::: DATA SUPPLIED :::

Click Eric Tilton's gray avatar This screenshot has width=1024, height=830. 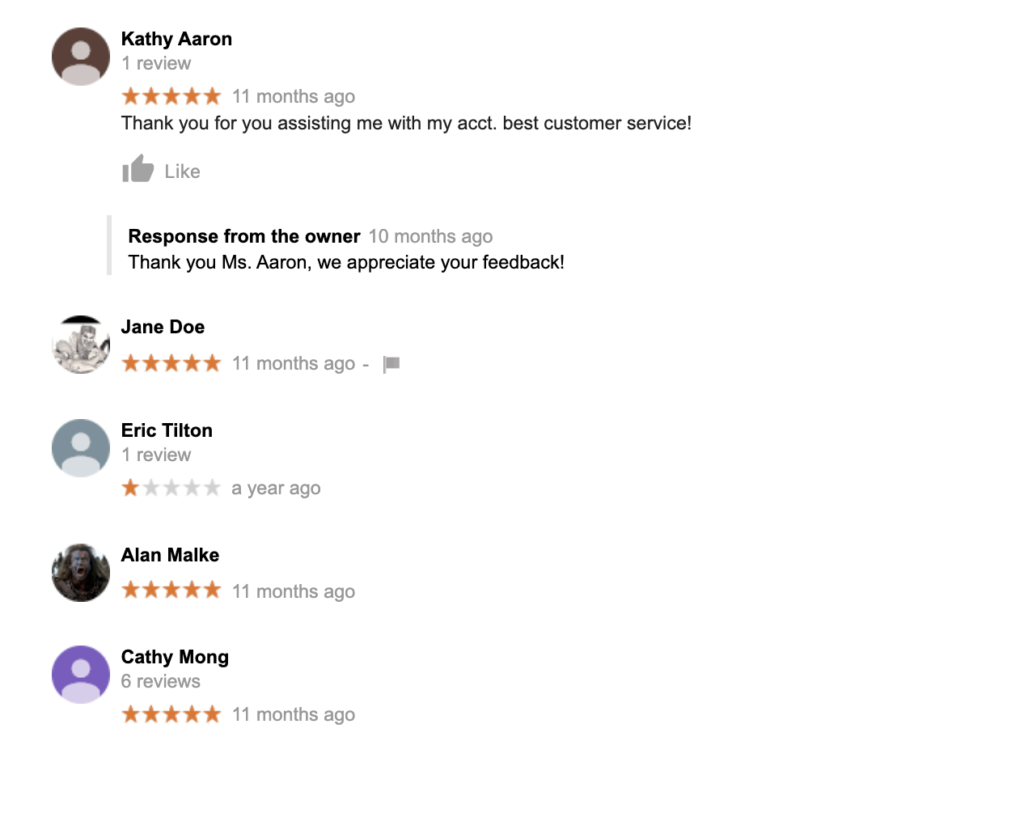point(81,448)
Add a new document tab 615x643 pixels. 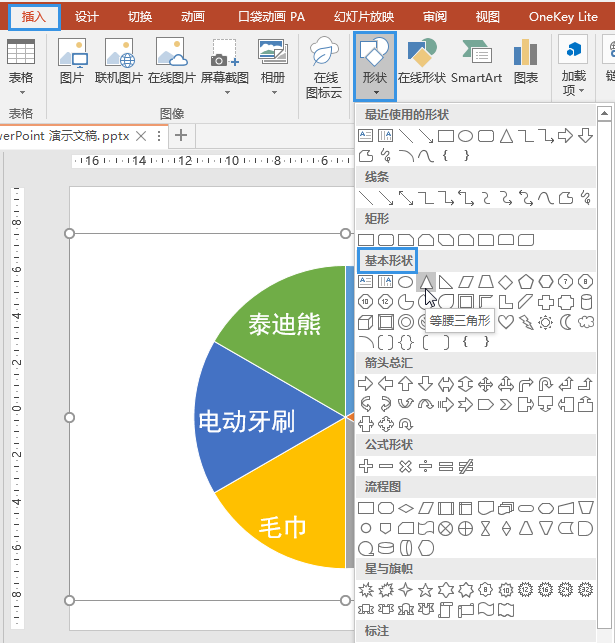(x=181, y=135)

:::
::: DATA SUPPLIED :::

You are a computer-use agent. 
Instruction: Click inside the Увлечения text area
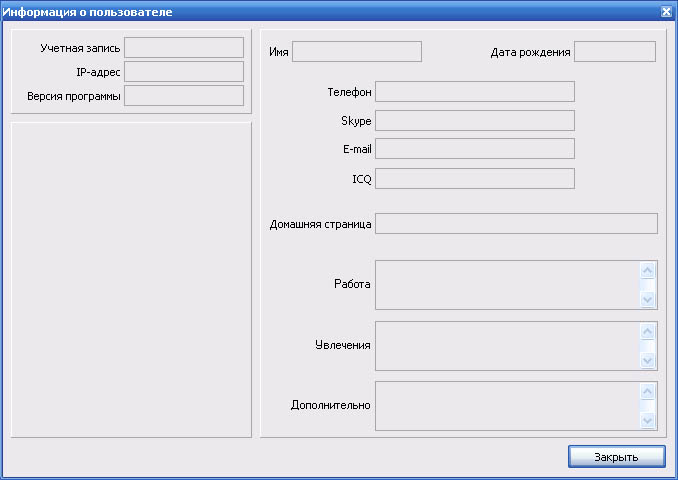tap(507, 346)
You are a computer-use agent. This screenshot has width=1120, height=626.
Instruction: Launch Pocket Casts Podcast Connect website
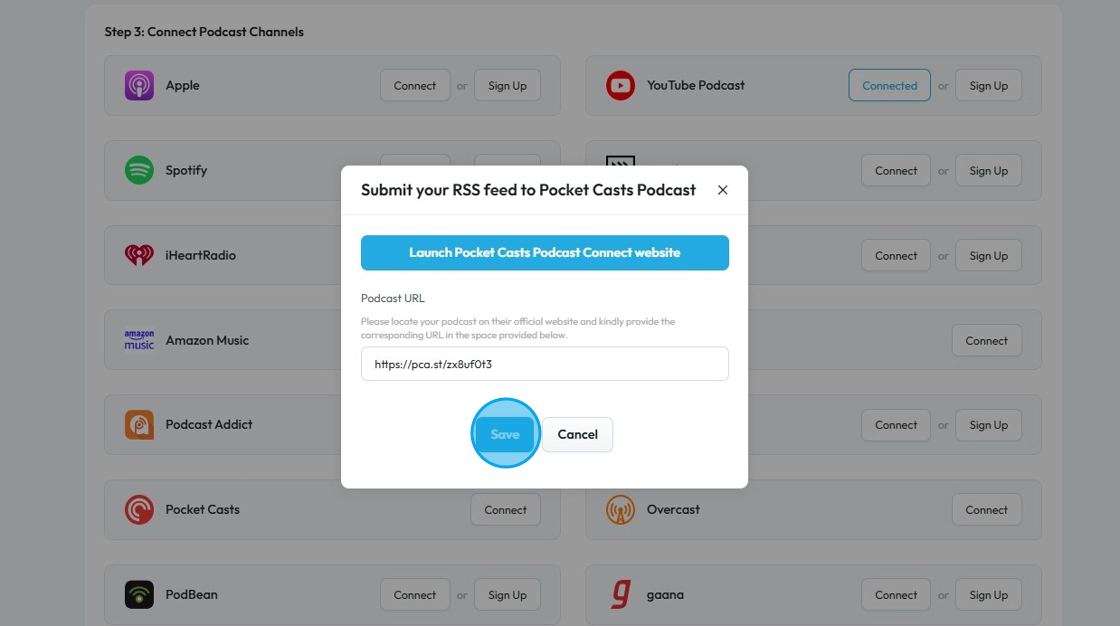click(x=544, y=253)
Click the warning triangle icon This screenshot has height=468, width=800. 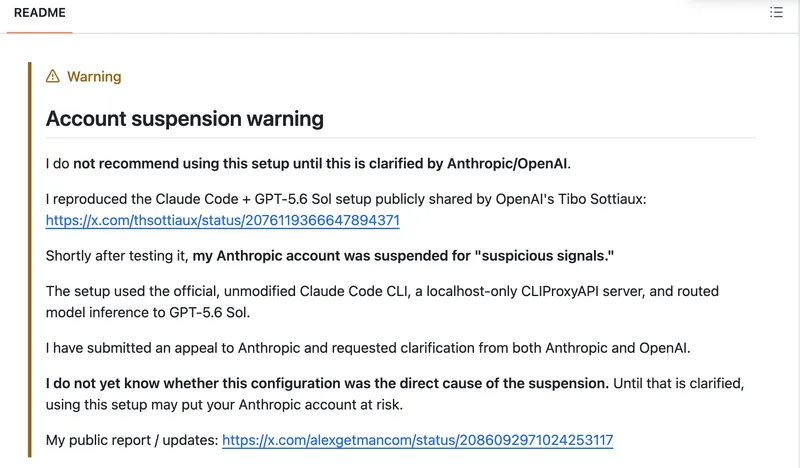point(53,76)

:::
::: DATA SUPPLIED :::

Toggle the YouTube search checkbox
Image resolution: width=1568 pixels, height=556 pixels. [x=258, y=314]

:::

### PROBLEM TO SOLVE
For each line above that contains the word "computer", copy that line.

### YOUR RESPONSE
You are a computer-use agent. 
You are a computer-use agent. This screenshot has width=1120, height=626.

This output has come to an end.